Quando Pablo Escobar era il boss del narcotraffico più ricco e temuto del mondo, poteva permettersi qualsiasi cosa. Persino avere un serraglio privato con animali esotici da tutto il mondo a Villa Napoles, la sua lussuosa tenuta. Rinoceronti, elefanti, giraffe. E ippopotami. A differenza dei loro compagni di prigionia, smistati dalle autorità colombiane in diversi zoo dopo la morte di Escobar, avvenuta nel ’93, questi ultimi sono stati lasciati liberi di proliferare nel fiume Magdalena, che si è rivelato un ambiente ideale per loro. Privi di predatori naturali, i quattro pachidermi posseduti da Escobar – tre femmine e un maschio – hanno dato vita a una popolazione di oltre cinquanta ippopotami, che costituiscono una minaccia sempre più seria sia per l’ecosistema che per la popolazione dei piccoli villaggi di pescatori presenti nell’area.
Sebbene non si siano ancora verificati incidenti, questi bestioni di tre tonnellate, in natura diffusi solo nell’Africa subsahariana, sono molto pericolosi per l’uomo.

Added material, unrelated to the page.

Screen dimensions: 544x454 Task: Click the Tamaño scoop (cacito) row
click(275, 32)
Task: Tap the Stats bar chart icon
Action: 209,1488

Essendo fortemente territoriali, gli ippopotami attaccano chi percepiscono come un estraneo, soprattutto in presenza della prole, e in Africa sono la prima causa di morte tra le persone che vengono uccise da un animale (a dispetto della stazza, possono correre a una velocità di 30 chilometri orari).
In teoria, gli animali dovrebbero restare confinati nella tenuta, oggi trasformata in un parco a tema. In pratica, nessuno può impedire loro di sconfinare nei pressi delle aree abitate. E così gli ippopotami sono diventati una visione consueta per gli abitanti della zona, che li chiamano con affetto “cuccioli del villaggio” e si sono ormai abituati a vederli girare per le strade dei paesi e sconfinare nelle fattorie per nutrirsi delle verdure dell’orto. “Sono come i cani, se si sa come trattarli, andrà tutto bene”, racconta alla Cbs un pescatore locale, Pablo José Mejia.

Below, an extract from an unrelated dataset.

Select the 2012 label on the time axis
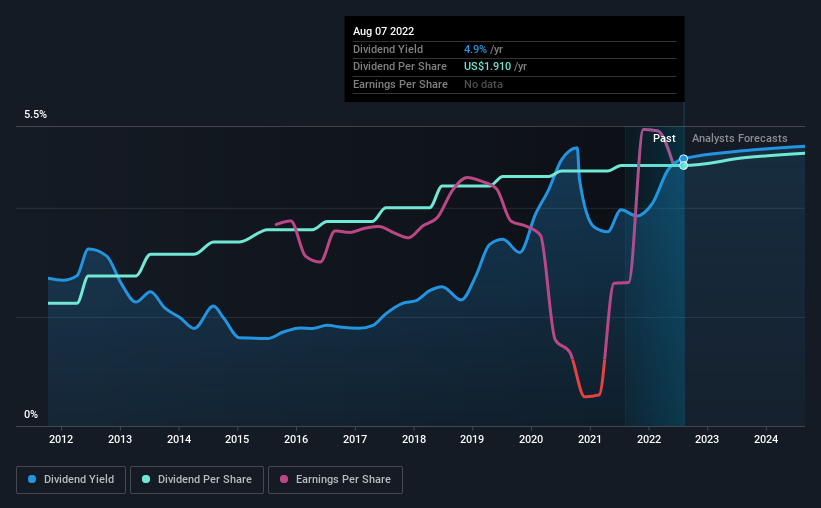The width and height of the screenshot is (821, 508). [x=61, y=439]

Il biologo David Echeverri, incaricato dal governo colombiano di monitorare gli ippopotami, è invece di diverso avviso: “Se continuano a moltiplicarsi è solo questione di tempo finché qualcuno non resterà ferito”. Echeverri teme inoltre che i pachidermi siano già diventati una specie invasiva e che stiano scacciando dal loro habitat la fauna locale, come i lamantini. Sono stati inoltre registrati danni agli allevamenti, con alcuni vitelli morti schiacciati dagli ippopotami.
“Una bomba a orologeria”
Che fare? Eliminarli non si può, la popolazione si è affezionata a loro e si tratterebbe di una scelta molto impopolare. “Non possiamo semplicemente uccidere gli ippopotami”, spiega Echeverri, “una soluzione è spostarli o sterilizzarli”. Una soluzione che sarebbe però costosa e complicata da attuare. E non solo perché tutti gli zoo del Paese sono al completo. Gli ippopotami sono infatti molto sensibili alla sedazione e non è difficile che muoiano dopo essere stati narcotizzati. Ed è molto difficile trovare un veterinario disposto a correre i rischi che comporta il tentativo di castrare un ippopotamo.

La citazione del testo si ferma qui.